Verilen görev A -> Kayıtlarda "Locate each specified" ifadesini içeren satır ile "The width and height of the image" ifadesini içeren satır arasındaki satırları, bu iki satır da dahil olmak üzere hiçbir değişiklik yapmadan yineleyin.

Metin ->
____________________

HARRY SIK SIK ANNESİNİ ANDI
Harry, pazar akşamı yayınlanan röportajda annesinin ölümünü gündeme getirirken, Diana ile Meghan arasında paralellikler çizdi ve “annesinin varlığını bütün bu süreç boyunca hissettiğini” ifade etti.
Hatta People dergisi, Meghan’ın röportaj sırasında Diana’dan miras kalan bir bilezik taktığına da dikkat çekti. Dergiye konuşan bir kaynak Meghan’ın bu bileziği takmasının ardında çiftin Diana’yı yanlarında hissetme istediği olduğunu söyledi. Meghan’ın evlilik yüzüğü de aynı bileziğin parçaları kullanılarak hazırlanmıştı. (Diana’nın en ünlü takısı olan safir yüzük ise Cambridge Düşesi Kate’in evlilik yüzüğü olarak parmağını süslüyor.)

____________________

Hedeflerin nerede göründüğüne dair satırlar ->
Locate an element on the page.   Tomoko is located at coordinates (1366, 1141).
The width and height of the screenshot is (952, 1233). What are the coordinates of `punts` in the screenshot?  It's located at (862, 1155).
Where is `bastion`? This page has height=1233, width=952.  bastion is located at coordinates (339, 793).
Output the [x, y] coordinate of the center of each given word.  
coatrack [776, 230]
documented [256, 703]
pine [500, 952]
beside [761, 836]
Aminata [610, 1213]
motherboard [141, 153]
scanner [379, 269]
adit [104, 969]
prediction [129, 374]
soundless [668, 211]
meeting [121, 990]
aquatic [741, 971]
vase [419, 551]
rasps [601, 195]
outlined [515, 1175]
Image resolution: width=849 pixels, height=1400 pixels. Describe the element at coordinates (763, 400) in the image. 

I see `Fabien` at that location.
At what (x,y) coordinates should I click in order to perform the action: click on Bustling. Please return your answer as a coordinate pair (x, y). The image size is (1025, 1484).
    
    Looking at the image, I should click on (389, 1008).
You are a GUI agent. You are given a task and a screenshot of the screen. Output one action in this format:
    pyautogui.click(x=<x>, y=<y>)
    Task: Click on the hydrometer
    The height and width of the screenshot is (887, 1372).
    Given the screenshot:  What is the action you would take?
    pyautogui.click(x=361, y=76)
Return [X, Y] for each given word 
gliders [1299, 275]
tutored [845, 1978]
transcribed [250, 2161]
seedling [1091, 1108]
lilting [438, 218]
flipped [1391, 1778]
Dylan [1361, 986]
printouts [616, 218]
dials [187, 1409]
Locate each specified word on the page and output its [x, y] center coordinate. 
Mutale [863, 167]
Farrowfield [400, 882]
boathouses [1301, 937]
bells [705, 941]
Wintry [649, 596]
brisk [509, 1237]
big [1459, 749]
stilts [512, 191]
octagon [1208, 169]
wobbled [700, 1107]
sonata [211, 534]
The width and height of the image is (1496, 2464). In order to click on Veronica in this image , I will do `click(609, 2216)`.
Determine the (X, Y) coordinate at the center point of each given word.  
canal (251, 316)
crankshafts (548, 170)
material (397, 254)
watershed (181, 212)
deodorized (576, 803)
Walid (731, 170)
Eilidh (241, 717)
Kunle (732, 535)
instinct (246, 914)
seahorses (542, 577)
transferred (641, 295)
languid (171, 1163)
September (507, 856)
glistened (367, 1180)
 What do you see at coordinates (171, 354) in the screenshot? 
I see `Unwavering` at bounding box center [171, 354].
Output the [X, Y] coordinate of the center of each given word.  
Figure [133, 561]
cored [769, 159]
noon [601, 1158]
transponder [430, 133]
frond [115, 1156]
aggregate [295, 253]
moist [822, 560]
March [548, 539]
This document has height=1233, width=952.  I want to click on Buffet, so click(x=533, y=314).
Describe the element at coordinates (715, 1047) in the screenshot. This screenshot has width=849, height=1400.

____________________

Verilen görev B -> Metnin "Hatta People dergisi, Meghan’ın" ile başlayıp "olarak parmağını süslüyor.)" ile biten bölümünü, iki uç da dahil olmak üzere aynen yazın.

Alıştırma çözümü A ->
Locate each specified word on the page and output its [x, y] center coordinate. 
Mutale [863, 167]
Farrowfield [400, 882]
boathouses [1301, 937]
bells [705, 941]
Wintry [649, 596]
brisk [509, 1237]
big [1459, 749]
stilts [512, 191]
octagon [1208, 169]
wobbled [700, 1107]
sonata [211, 534]
The width and height of the image is (1496, 2464). In order to click on Veronica in this image , I will do `click(609, 2216)`.

Alıştırma çözümü B ->
Hatta People dergisi, Meghan’ın röportaj sırasında Diana’dan miras kalan bir bilezik taktığına da dikkat çekti. Dergiye konuşan bir kaynak Meghan’ın bu bileziği takmasının ardında çiftin Diana’yı yanlarında hissetme istediği olduğunu söyledi. Meghan’ın evlilik yüzüğü de aynı bileziğin parçaları kullanılarak hazırlanmıştı. (Diana’nın en ünlü takısı olan safir yüzük ise Cambridge Düşesi Kate’in evlilik yüzüğü olarak parmağını süslüyor.)